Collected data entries

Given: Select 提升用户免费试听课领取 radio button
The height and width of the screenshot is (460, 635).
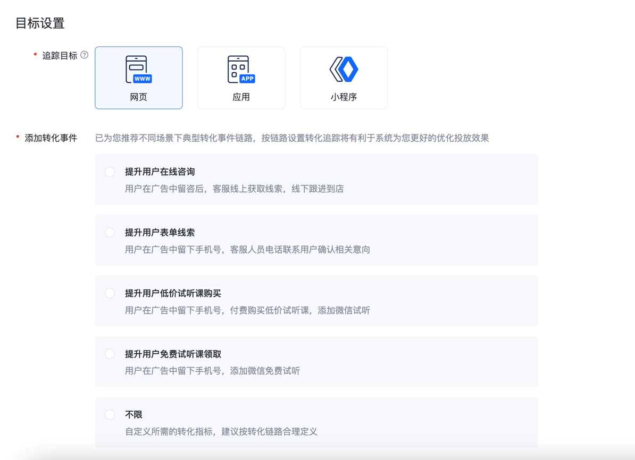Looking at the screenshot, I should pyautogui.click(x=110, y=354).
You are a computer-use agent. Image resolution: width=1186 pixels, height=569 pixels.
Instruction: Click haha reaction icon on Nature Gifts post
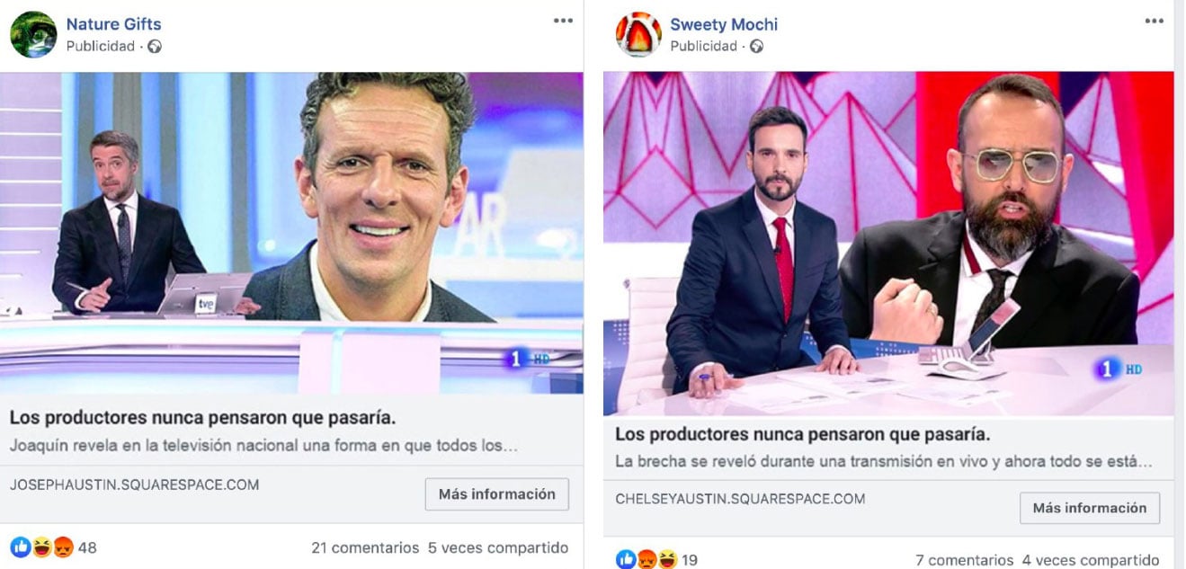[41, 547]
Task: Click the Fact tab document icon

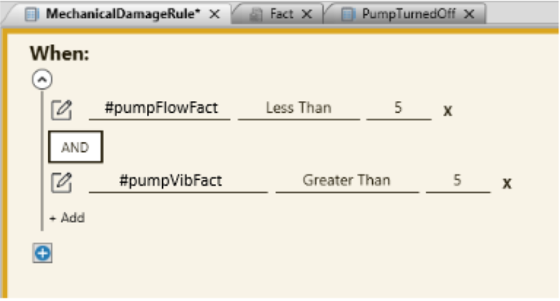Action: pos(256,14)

TASK DIRECTIONS —
Each line from the one containing "You are a computer-use" to the final line of the data must be printed exactly, both included, with nothing else and no pictures.

RESPONSE TO THIS TASK —
You are a computer-use agent. Image resolution: width=1186 pixels, height=569 pixels.
Instruction: Click haha reaction icon on Nature Gifts post
[41, 547]
Task: Click the Fact tab document icon

Action: pos(256,14)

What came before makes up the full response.